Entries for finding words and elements
----

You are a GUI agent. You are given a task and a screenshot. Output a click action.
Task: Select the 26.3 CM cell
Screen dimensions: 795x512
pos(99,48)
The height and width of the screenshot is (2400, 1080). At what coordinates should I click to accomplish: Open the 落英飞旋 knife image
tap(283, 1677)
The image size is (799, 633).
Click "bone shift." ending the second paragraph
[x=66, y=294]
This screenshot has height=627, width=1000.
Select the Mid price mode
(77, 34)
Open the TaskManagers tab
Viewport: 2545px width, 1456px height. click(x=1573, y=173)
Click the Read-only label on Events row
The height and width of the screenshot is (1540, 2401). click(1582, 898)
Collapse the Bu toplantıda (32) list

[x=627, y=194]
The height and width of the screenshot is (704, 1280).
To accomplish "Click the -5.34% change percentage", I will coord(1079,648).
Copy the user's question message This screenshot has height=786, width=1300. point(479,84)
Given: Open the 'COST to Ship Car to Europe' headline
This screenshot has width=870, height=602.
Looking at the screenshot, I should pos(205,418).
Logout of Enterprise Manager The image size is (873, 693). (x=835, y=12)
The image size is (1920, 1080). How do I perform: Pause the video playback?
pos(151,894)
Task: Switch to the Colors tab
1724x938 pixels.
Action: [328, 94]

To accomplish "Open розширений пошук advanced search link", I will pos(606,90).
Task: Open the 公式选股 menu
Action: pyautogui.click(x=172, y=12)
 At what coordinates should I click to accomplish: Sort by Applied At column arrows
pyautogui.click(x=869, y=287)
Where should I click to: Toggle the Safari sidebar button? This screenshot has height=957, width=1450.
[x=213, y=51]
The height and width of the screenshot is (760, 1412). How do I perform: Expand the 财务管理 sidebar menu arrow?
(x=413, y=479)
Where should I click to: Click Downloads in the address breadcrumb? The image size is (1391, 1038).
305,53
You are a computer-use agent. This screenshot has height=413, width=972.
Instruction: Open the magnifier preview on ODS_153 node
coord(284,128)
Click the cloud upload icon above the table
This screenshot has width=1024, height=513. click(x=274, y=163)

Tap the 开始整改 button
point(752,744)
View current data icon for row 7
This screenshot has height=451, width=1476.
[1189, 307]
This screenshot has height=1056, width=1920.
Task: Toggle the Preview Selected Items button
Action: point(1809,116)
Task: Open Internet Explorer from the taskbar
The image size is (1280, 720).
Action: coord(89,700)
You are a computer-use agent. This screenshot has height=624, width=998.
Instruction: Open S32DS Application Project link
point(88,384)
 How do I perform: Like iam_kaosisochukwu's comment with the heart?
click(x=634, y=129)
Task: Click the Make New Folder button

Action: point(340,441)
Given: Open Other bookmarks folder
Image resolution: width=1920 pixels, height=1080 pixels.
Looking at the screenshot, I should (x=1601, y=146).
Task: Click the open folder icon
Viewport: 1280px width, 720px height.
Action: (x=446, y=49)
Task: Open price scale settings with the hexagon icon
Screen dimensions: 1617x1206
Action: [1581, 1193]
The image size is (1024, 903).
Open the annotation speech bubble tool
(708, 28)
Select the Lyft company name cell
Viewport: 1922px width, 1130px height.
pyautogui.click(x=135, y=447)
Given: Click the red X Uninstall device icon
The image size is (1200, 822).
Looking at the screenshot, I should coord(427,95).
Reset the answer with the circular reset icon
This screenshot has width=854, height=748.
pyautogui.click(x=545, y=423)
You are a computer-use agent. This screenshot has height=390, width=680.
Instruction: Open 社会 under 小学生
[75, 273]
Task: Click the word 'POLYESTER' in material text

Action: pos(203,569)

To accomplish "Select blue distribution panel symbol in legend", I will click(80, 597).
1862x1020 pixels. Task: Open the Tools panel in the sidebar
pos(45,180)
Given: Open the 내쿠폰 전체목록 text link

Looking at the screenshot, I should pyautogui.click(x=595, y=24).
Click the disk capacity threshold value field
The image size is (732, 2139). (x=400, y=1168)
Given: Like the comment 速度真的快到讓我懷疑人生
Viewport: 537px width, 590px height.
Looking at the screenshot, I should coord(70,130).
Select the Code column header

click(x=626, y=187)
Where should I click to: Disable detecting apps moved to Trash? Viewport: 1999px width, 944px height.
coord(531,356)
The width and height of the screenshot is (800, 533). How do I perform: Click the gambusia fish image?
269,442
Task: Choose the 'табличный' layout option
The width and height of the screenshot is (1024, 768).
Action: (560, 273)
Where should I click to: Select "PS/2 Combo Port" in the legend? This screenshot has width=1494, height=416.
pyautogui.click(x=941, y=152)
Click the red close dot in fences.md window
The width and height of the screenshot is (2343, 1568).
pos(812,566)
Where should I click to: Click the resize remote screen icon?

----

What to do: Transcribe the entire listing above line by line, keeping every character unchanged.

Right answer:
You are a GUI agent. You are given a task and a screenshot. Output a click action.
Task: Select the 26.3 CM cell
Screen dimensions: 795x512
pos(99,48)
The height and width of the screenshot is (2400, 1080). At what coordinates should I click to accomplish: Open the 落英飞旋 knife image
tap(283, 1677)
The image size is (799, 633).
Click "bone shift." ending the second paragraph
[x=66, y=294]
This screenshot has height=627, width=1000.
Select the Mid price mode
(77, 34)
Open the TaskManagers tab
Viewport: 2545px width, 1456px height. click(x=1573, y=173)
Click the Read-only label on Events row
The height and width of the screenshot is (1540, 2401). click(1582, 898)
Collapse the Bu toplantıda (32) list

[x=627, y=194]
The height and width of the screenshot is (704, 1280).
To accomplish "Click the -5.34% change percentage", I will coord(1079,648).
Copy the user's question message This screenshot has height=786, width=1300. point(479,84)
Given: Open the 'COST to Ship Car to Europe' headline
This screenshot has width=870, height=602.
Looking at the screenshot, I should pos(205,418).
Logout of Enterprise Manager The image size is (873, 693). (x=835, y=12)
The image size is (1920, 1080). How do I perform: Pause the video playback?
pos(151,894)
Task: Switch to the Colors tab
1724x938 pixels.
Action: [328, 94]

To accomplish "Open розширений пошук advanced search link", I will pos(606,90).
Task: Open the 公式选股 menu
Action: pyautogui.click(x=172, y=12)
 At what coordinates should I click to accomplish: Sort by Applied At column arrows
pyautogui.click(x=869, y=287)
Where should I click to: Toggle the Safari sidebar button? This screenshot has height=957, width=1450.
[x=213, y=51]
The height and width of the screenshot is (760, 1412). How do I perform: Expand the 财务管理 sidebar menu arrow?
(x=413, y=479)
Where should I click to: Click Downloads in the address breadcrumb? The image size is (1391, 1038).
305,53
You are a computer-use agent. This screenshot has height=413, width=972.
Instruction: Open the magnifier preview on ODS_153 node
coord(284,128)
Click the cloud upload icon above the table
This screenshot has width=1024, height=513. click(x=274, y=163)

Tap the 开始整改 button
point(752,744)
View current data icon for row 7
This screenshot has height=451, width=1476.
[1189, 307]
This screenshot has height=1056, width=1920.
Task: Toggle the Preview Selected Items button
Action: point(1809,116)
Task: Open Internet Explorer from the taskbar
The image size is (1280, 720).
Action: coord(89,700)
You are a computer-use agent. This screenshot has height=624, width=998.
Instruction: Open S32DS Application Project link
point(88,384)
 How do I perform: Like iam_kaosisochukwu's comment with the heart?
click(x=634, y=129)
Task: Click the Make New Folder button

Action: point(340,441)
Given: Open Other bookmarks folder
Image resolution: width=1920 pixels, height=1080 pixels.
Looking at the screenshot, I should (x=1601, y=146).
Task: Click the open folder icon
Viewport: 1280px width, 720px height.
Action: (x=446, y=49)
Task: Open price scale settings with the hexagon icon
Screen dimensions: 1617x1206
Action: [1581, 1193]
The image size is (1024, 903).
Open the annotation speech bubble tool
(708, 28)
Select the Lyft company name cell
Viewport: 1922px width, 1130px height.
pyautogui.click(x=135, y=447)
Given: Click the red X Uninstall device icon
The image size is (1200, 822).
Looking at the screenshot, I should coord(427,95).
Reset the answer with the circular reset icon
This screenshot has width=854, height=748.
pyautogui.click(x=545, y=423)
You are a computer-use agent. This screenshot has height=390, width=680.
Instruction: Open 社会 under 小学生
[75, 273]
Task: Click the word 'POLYESTER' in material text

Action: pos(203,569)

To accomplish "Select blue distribution panel symbol in legend", I will click(80, 597).
1862x1020 pixels. Task: Open the Tools panel in the sidebar
pos(45,180)
Given: Open the 내쿠폰 전체목록 text link

Looking at the screenshot, I should pyautogui.click(x=595, y=24).
Click the disk capacity threshold value field
The image size is (732, 2139). (x=400, y=1168)
Given: Like the comment 速度真的快到讓我懷疑人生
Viewport: 537px width, 590px height.
Looking at the screenshot, I should coord(70,130).
Select the Code column header

click(x=626, y=187)
Where should I click to: Disable detecting apps moved to Trash? Viewport: 1999px width, 944px height.
coord(531,356)
The width and height of the screenshot is (800, 533). How do I perform: Click the gambusia fish image?
269,442
Task: Choose the 'табличный' layout option
The width and height of the screenshot is (1024, 768).
Action: (560, 273)
Where should I click to: Select "PS/2 Combo Port" in the legend? This screenshot has width=1494, height=416.
pyautogui.click(x=941, y=152)
Click the red close dot in fences.md window
The width and height of the screenshot is (2343, 1568).
pos(812,566)
Where should I click to: Click the resize remote screen icon?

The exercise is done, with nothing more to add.